La casita que se niega a pasar desapercibida
En la casa de Kerry y Will no se cree en los conjuntos a juego, en la simetría impecable ni en comprar todo nuevo. Empezó siendo una vieja cabaña de un solo módulo y, poco a poco, se convirtió en una casita acogedora y maravillosamente personal. La madera recuperada, los accesorios vintage, las vidrieras y los muebles de segunda mano encontraron su lugar en su interior. Algunas superficies están torcidas, varios acabados desentonan, y precisamente por eso la casa resulta tan acogedora, en lugar de parecer un decorado.
La pareja llegó a esta conclusión tras recorrer Australia en una caravana todoterreno.
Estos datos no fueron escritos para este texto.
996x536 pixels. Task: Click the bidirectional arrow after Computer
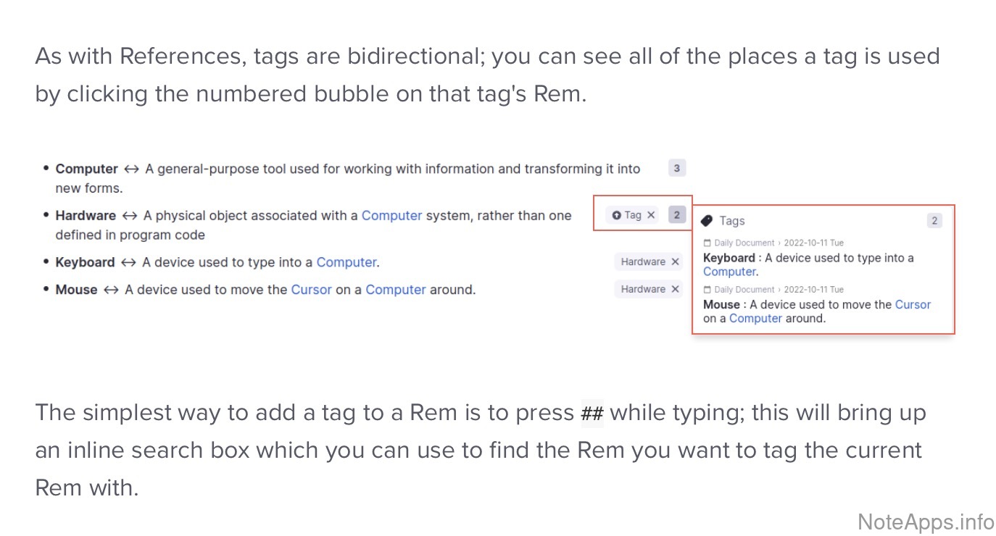click(x=131, y=169)
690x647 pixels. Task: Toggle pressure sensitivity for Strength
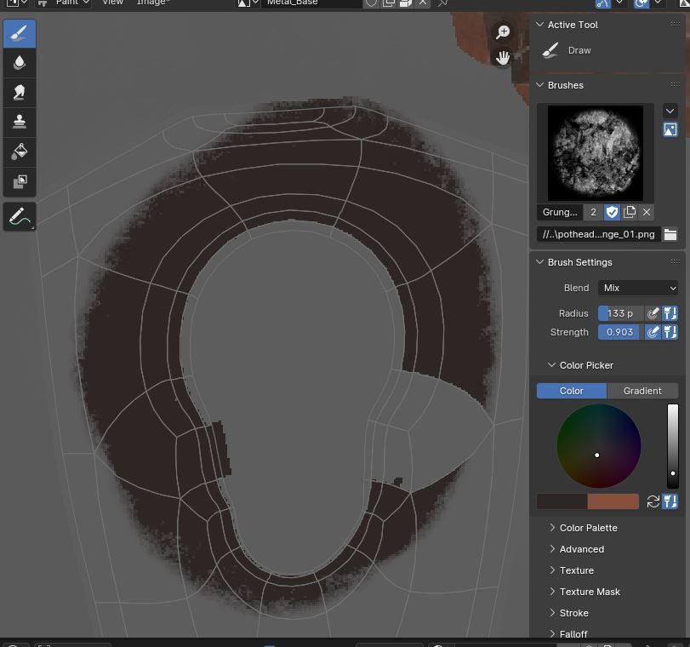click(653, 332)
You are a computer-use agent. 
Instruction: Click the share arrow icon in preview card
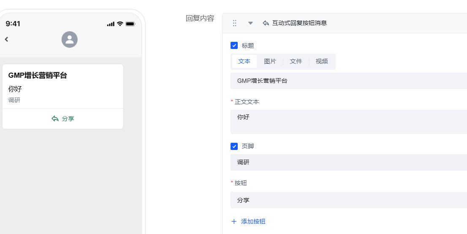[55, 119]
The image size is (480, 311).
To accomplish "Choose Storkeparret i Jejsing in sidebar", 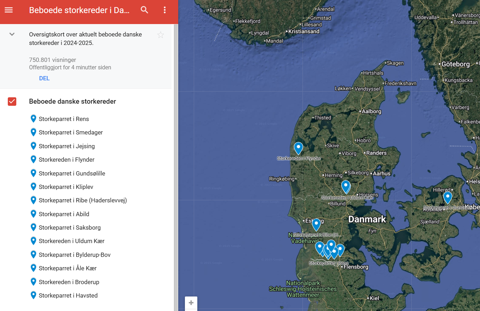I will tap(67, 146).
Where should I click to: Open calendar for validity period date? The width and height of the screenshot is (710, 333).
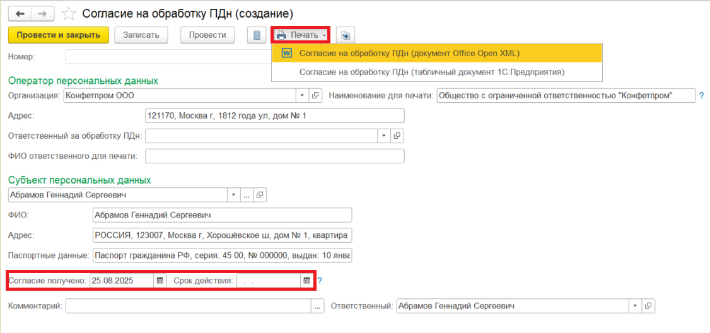tap(306, 280)
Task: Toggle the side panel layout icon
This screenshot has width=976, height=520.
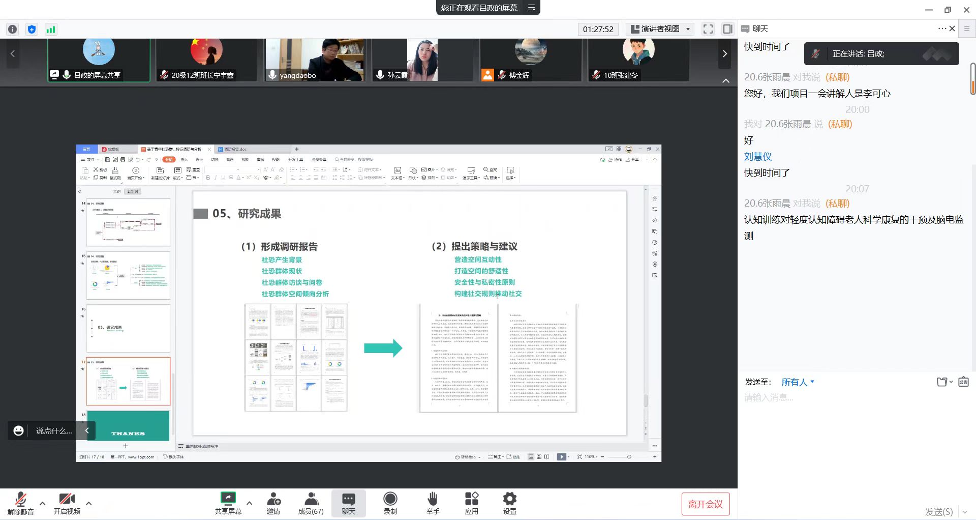Action: tap(727, 29)
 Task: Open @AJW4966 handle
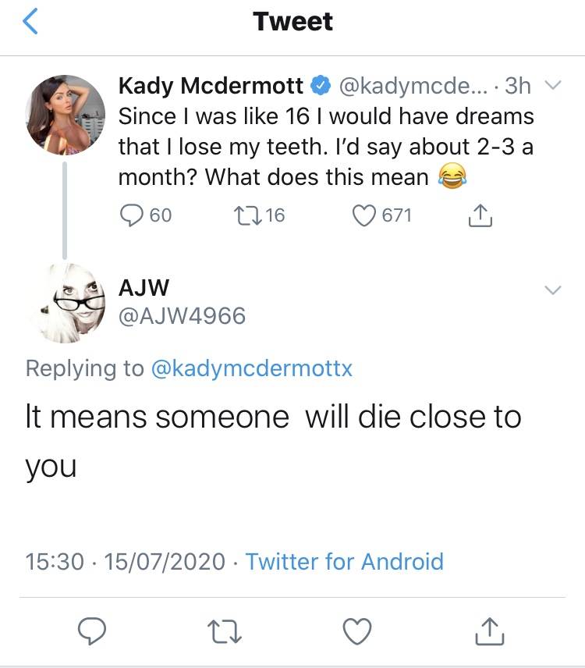(183, 316)
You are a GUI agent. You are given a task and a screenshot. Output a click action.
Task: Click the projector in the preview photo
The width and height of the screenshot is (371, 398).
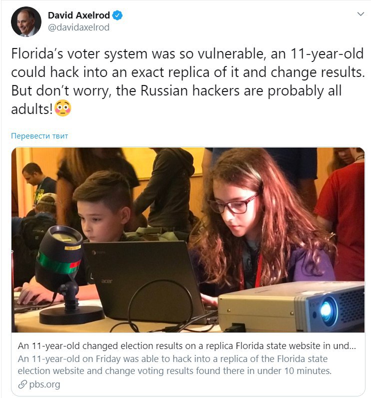pyautogui.click(x=292, y=307)
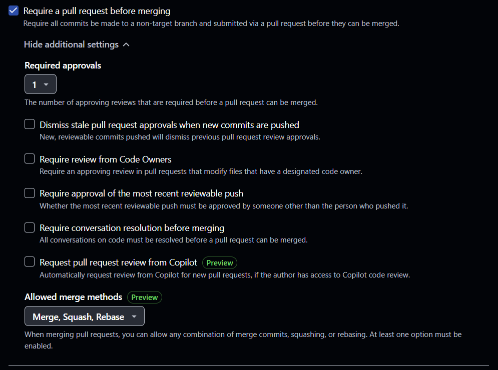Click the 'Require review from Code Owners' label text
This screenshot has height=370, width=498.
(x=106, y=160)
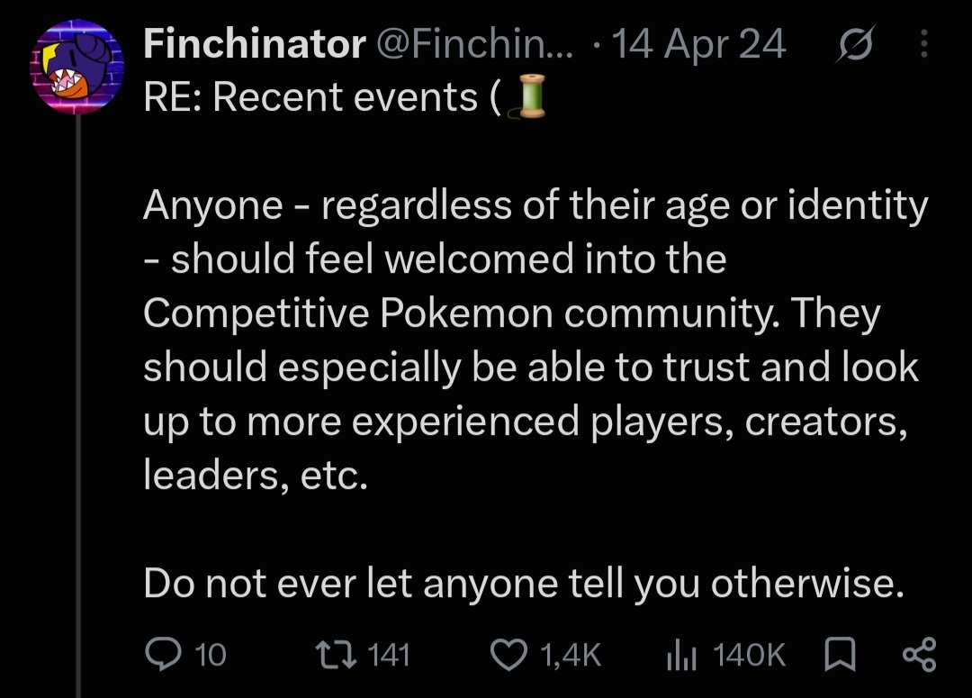Image resolution: width=972 pixels, height=698 pixels.
Task: Bookmark this tweet
Action: pos(840,655)
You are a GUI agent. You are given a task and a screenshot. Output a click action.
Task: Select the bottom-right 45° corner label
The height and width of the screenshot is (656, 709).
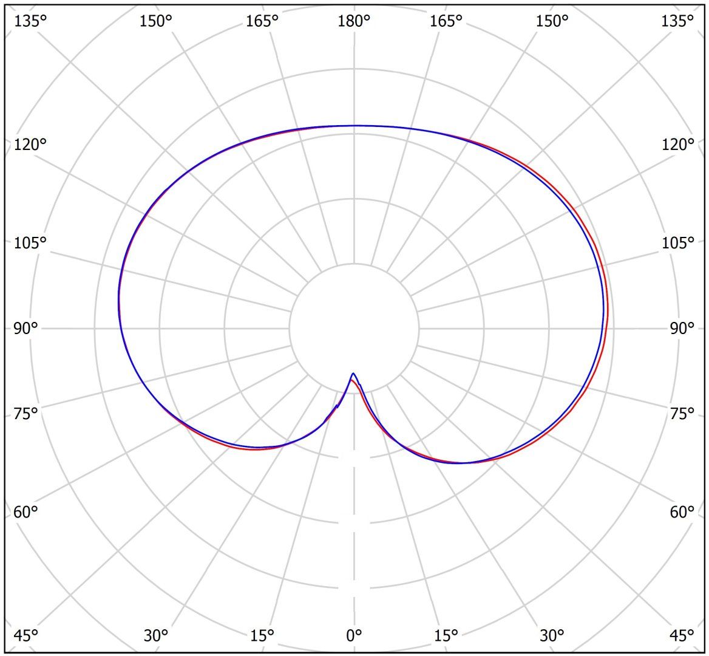(682, 635)
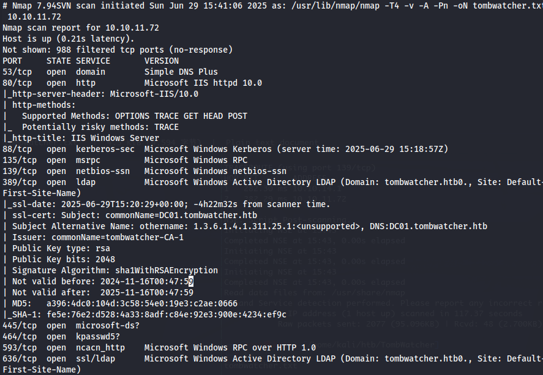Click the '53/tcp' port entry
Image resolution: width=543 pixels, height=375 pixels.
pos(17,72)
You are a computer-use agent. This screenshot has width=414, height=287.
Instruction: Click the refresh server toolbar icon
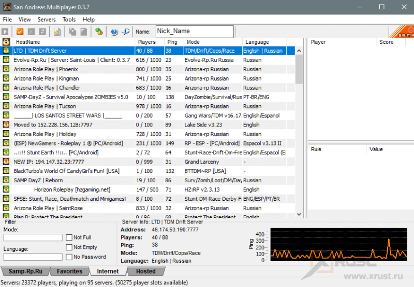(42, 32)
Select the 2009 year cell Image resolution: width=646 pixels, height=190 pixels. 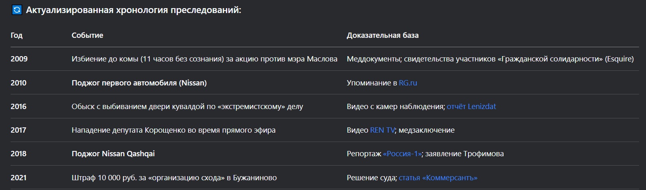click(19, 59)
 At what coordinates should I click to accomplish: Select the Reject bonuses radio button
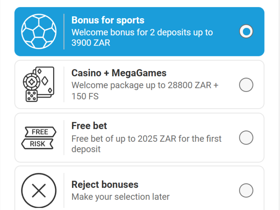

Años de vivir con lo mínimo cambiaron su idea de lo que debía ser un hogar confortable. Una casa convencional grande ya no les resultaba atractiva, pero sí querían más espacio del que les ofrecía la caravana. La solución fue esta vivienda de 420 pies cuadrados, que les pareció más un traslado a una mansión que una reducción de espacio.
En el interior, la mayor anchura permite disponer de una cocina espaciosa, un salón independiente, un despacho y una sala de música, un pasillo, un cuarto de baño completo y un dormitorio amplio. En el exterior, una terraza cubierta se abre a los estanques, los jardines, las aves y el paisaje rural circundante. Toda la vivienda funciona de forma autónoma y se construyó con un presupuesto modesto. Nada parece perfecto, pero cada tabla y cada detalle cuentan un capítulo de la historia de Kerry y Will.